Vor fast sieben Jahren hatten "Sugar" Shane Mosley und Ricardo Mayorga einander einen denkwürdigen Kampf geliefert, in dem der US-Amerikaner eine Sekunde vor Ende der zwölften Runde die Oberhand über den Kontrahenten aus Nicaragua behielt. Von dieser legendären Historie zu zehren und die Zuschauer im kalifornischen Inglewood wie auch beim Bezahlfernsehen mit einer Neuauflage zu ködern, erwies sich als denkbar schlechte Idee. Was die Kontrahenten boten, nahm die Züge eines Trauerspiels an, wirkten der 43jährige Mosley und sein zwei Jahre jüngerer Widersacher doch nur noch wie Schatten besserer Tage.

Shane Mosley, der auf dem Höhepunkt seiner Karriere Weltmeister in drei Gewichtsklassen geworden war, hatte nur einen seiner letzten sechs Kämpfe gewonnen und seit November 2013 nicht mehr im Ring gestanden. Er war Promoter seines Auftritts in Inglewood, der am selben Abend wie das spektakuläre Duell zwischen Leo Santa Cruz und Abner Mares im nur zehn Meilen entfernten Staples Center über die Bühne ging, das im Fokus des Publikumsinteresses stand. [1]

Schien Mosley bei seinem Comeback schon nicht in der allerbesten körperlichen Verfassung zu sein, so galt das um so mehr für Mayorga, dessen optischer Eindruck durch gravierende Konditionsmängel bestätigt wurde. Er ist in den letzten Jahren augenscheinlich wesentlich langsamer geworden, was es dem US-Amerikaner gestattete, seine Schläge fast nach Belieben an den Mann zu bringen. Mosley übernahm den Part des Angreifers und versetzte seinem Gegner Treffer an Kopf und Körper, während Mayorga, der wesentlich schwerer als ein Weltergewichtler wirkte, immer wieder auf Clownerien verfiel, die ihn die letzte verblieben Luft zu kosten schienen. [2]

In der zweiten Runde kam Mosley mit einer Rechten zum Kopf durch, die seinen Gegner in die Seile zurückweichen ließ. Mayorga mußte sich in der Folge weiterer Angriffe erwehren, hielt aber bis zur Pause durch. Im folgenden Durchgang stand er mit hängenden Armen da und forderte Mosley auf, ihn zu schlagen, was dieser denn auch mit beiden Händen tat, ohne damit eine ersichtliche Wirkung zu erzielen. Offenbar nahm Mayorga mit diesem befremdlichen Auftreten Anleihen an die Vergangenheit, hatte er doch in Kämpfen gegen Felix Trinidad und Vernon Forrest auf dieselbe Weise zu demonstrieren versucht, daß ihm der Gegner nichts anhaben kann.

------------------------------------------------

Arbeitsauftrag:
Übernehmen Sie aus dem Bericht über den Kampf zwischen Mosley und Mayorga einen Abschnitt Wort für Wort. Setzen Sie bei den Worten "Vor fast sieben" ein und enden Sie nach "Schatten besserer Tage.".

------------------------------------------------

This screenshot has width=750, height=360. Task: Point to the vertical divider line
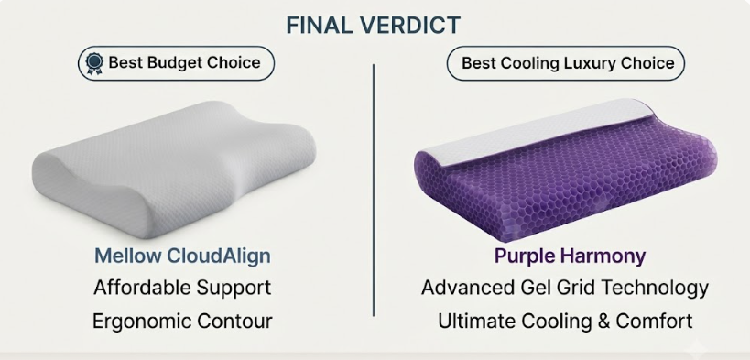[374, 190]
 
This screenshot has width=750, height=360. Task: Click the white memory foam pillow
[174, 169]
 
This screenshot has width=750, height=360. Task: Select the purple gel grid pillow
[565, 170]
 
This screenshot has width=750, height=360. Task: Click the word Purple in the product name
[523, 256]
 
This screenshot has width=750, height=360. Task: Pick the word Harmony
[602, 256]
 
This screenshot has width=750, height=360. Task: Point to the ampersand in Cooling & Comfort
[603, 322]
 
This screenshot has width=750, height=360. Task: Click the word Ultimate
[476, 322]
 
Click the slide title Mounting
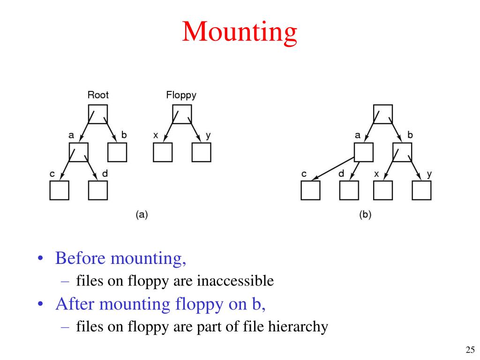click(240, 32)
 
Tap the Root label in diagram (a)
click(98, 95)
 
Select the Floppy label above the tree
click(181, 95)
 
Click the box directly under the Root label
click(98, 114)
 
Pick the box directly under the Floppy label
click(181, 114)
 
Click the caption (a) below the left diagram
click(142, 215)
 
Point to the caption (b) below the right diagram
click(365, 215)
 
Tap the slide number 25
click(470, 349)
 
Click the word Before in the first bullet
click(80, 258)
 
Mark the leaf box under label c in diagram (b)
click(310, 190)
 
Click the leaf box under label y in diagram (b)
click(421, 190)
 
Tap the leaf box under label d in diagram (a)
click(98, 190)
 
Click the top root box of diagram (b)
click(382, 114)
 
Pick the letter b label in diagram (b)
click(410, 135)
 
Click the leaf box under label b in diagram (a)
click(117, 152)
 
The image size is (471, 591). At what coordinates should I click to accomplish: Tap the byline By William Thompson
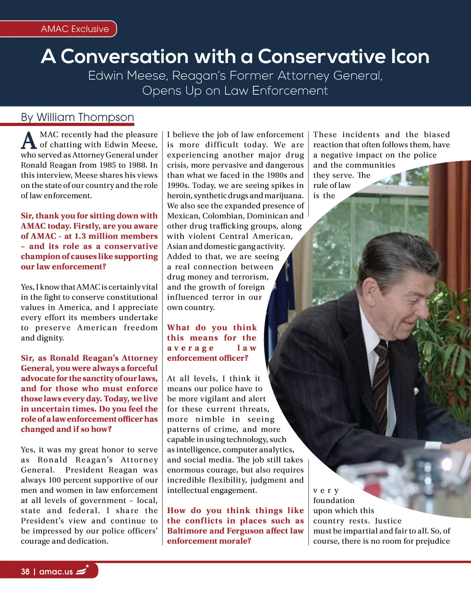pyautogui.click(x=77, y=117)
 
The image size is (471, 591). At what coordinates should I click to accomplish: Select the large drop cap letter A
pyautogui.click(x=29, y=140)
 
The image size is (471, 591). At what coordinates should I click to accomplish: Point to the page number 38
pyautogui.click(x=25, y=572)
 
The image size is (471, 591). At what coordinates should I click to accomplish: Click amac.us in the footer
pyautogui.click(x=56, y=572)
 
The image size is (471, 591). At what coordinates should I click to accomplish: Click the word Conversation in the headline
pyautogui.click(x=125, y=57)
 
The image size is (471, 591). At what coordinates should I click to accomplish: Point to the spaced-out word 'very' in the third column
pyautogui.click(x=326, y=491)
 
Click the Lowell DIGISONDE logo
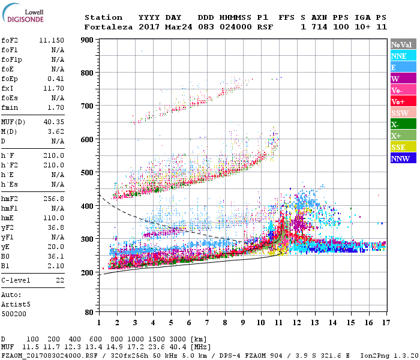(24, 14)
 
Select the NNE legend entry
(398, 56)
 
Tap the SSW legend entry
(400, 113)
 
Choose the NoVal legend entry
(400, 44)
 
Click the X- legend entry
(395, 124)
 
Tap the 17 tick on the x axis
(385, 322)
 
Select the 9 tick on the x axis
(243, 322)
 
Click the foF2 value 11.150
(52, 40)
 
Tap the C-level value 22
(59, 280)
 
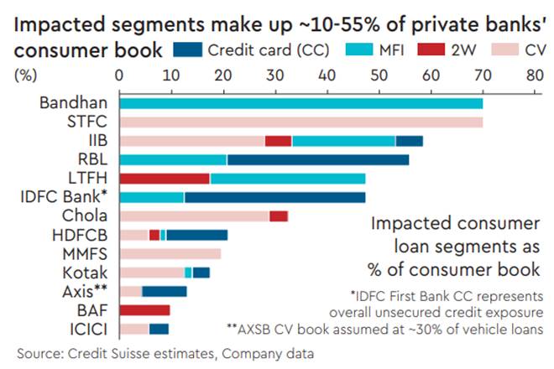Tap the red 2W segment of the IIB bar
(x=278, y=141)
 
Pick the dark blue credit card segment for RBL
(x=317, y=159)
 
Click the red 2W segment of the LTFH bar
(x=165, y=179)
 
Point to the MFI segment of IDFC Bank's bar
(x=152, y=197)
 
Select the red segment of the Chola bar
(x=279, y=216)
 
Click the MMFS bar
(x=170, y=253)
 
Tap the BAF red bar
(x=145, y=310)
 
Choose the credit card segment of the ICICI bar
(x=159, y=329)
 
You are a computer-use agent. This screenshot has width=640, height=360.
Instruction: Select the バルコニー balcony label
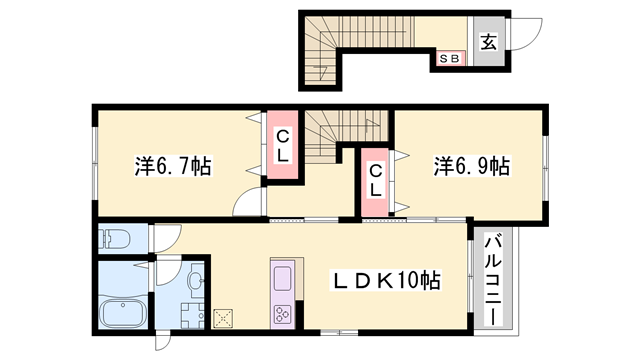click(493, 278)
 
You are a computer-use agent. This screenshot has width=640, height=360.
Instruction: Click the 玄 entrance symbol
click(489, 42)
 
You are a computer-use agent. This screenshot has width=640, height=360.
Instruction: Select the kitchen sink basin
click(281, 277)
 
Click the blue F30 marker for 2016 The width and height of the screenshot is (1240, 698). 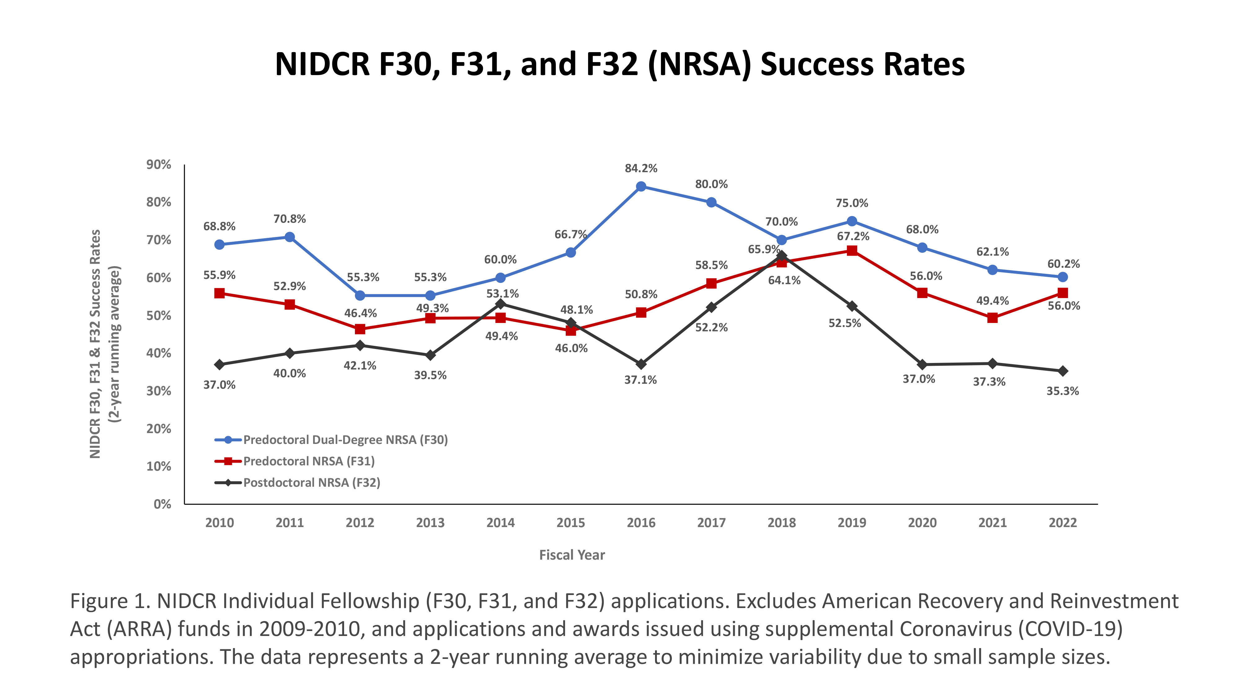coord(641,186)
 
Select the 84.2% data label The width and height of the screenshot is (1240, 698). coord(641,168)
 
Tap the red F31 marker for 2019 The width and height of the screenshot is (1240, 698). coord(852,250)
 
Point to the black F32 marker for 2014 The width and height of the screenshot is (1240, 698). coord(500,304)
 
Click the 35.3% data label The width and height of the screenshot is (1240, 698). coord(1062,391)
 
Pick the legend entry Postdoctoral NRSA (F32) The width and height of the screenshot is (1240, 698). coord(312,483)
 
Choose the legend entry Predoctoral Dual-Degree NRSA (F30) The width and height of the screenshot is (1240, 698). coord(345,440)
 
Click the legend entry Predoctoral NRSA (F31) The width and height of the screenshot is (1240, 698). coord(308,461)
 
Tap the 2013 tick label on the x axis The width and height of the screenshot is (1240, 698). coord(430,523)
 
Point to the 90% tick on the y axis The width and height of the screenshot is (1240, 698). coord(159,165)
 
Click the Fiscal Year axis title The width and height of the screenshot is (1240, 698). coord(571,555)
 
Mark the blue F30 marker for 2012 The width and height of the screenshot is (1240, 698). coord(360,295)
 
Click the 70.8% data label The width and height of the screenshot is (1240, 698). coord(289,219)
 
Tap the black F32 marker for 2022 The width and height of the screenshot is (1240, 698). coord(1062,371)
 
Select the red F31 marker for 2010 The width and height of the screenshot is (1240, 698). coord(219,293)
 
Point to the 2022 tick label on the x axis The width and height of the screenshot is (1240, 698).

------------------------------------------------

Lösung:
Vor fast sieben Jahren hatten "Sugar" Shane Mosley und Ricardo Mayorga einander einen denkwürdigen Kampf geliefert, in dem der US-Amerikaner eine Sekunde vor Ende der zwölften Runde die Oberhand über den Kontrahenten aus Nicaragua behielt. Von dieser legendären Historie zu zehren und die Zuschauer im kalifornischen Inglewood wie auch beim Bezahlfernsehen mit einer Neuauflage zu ködern, erwies sich als denkbar schlechte Idee. Was die Kontrahenten boten, nahm die Züge eines Trauerspiels an, wirkten der 43jährige Mosley und sein zwei Jahre jüngerer Widersacher doch nur noch wie Schatten besserer Tage.